I am trying to sort a pandas dataframe. The data looks like-
year | state | district | Party | rank | share in votes |
---|---|---|---|---|---|
2010 | haryana | kaithal | Winner | 1 | 40.12 |
2010 | haryana | kaithal | bjp | 2 | 30.52 |
2010 | haryana | kaithal | NOTA | 3 | 29 |
2010 | goa | panji | Winner | 3 | 10 |
2010 | goa | panji | INC | 2 | 40 |
2010 | goa | panji | BJP | 1 | 50 |
2013 | up | meerut | Winner | 2 | 40 |
2013 | up | meerut | SP | 1 | 60 |
2015 | haryana | kaithal | Winner | 2 | 15 |
2015 | haryana | kaithal | BJP | 3 | 35 |
2015 | haryana | kaithal | INC | 1 | 50 |
This data is for multiple states for multiple years. In this dataset, there are multiple values for each district. I want to calculate the margin of share for each district in this manner. I have tried this, but not able to write fully.
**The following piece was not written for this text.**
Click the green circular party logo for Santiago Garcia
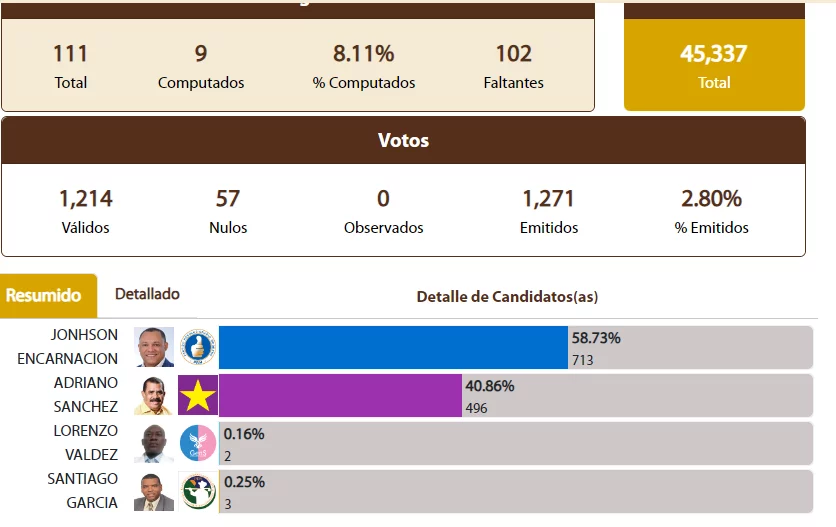The image size is (836, 527). [198, 491]
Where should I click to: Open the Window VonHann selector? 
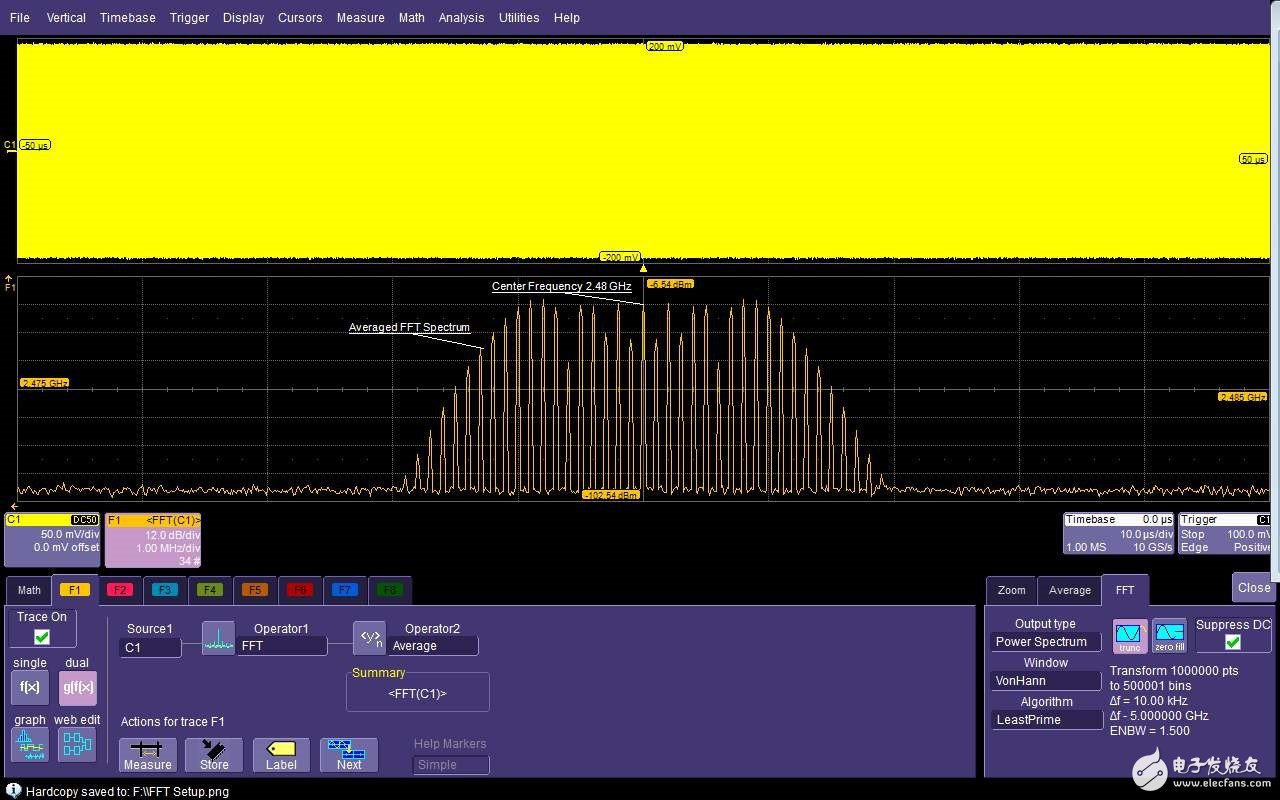(1047, 681)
I am not able to write code for defining the margin of share and get a dataframe with only one (margin of share) value corresponding to each district instead of party wise shares.
for year in df['YEAR']:
for state in df['STATE']:
for district in df['DISTRICT']:
for rank in df['RANK']:
for party in df['PARTY']:
if rank==1 and party=='WINNER':
then margin of share =Share of Winner-Share of party at rank 2. If share WINNER does not have rank 1 then Margin of Share= share of winner - share of party at rank 1.
I am basically trying to get this output-
| year | state |district| margin of share|
|---------------|-------------|--------|----------------|
| 2010 | haryana |kaithal | 9.6 |
| 2010 | goa |panji | -40 |
| 2010 | up |kaithal | -20 |
| 2015 | haryana |kaithal | -35 |
I wish to have create a different data frame with columns Year, State, District and margin of SHARE.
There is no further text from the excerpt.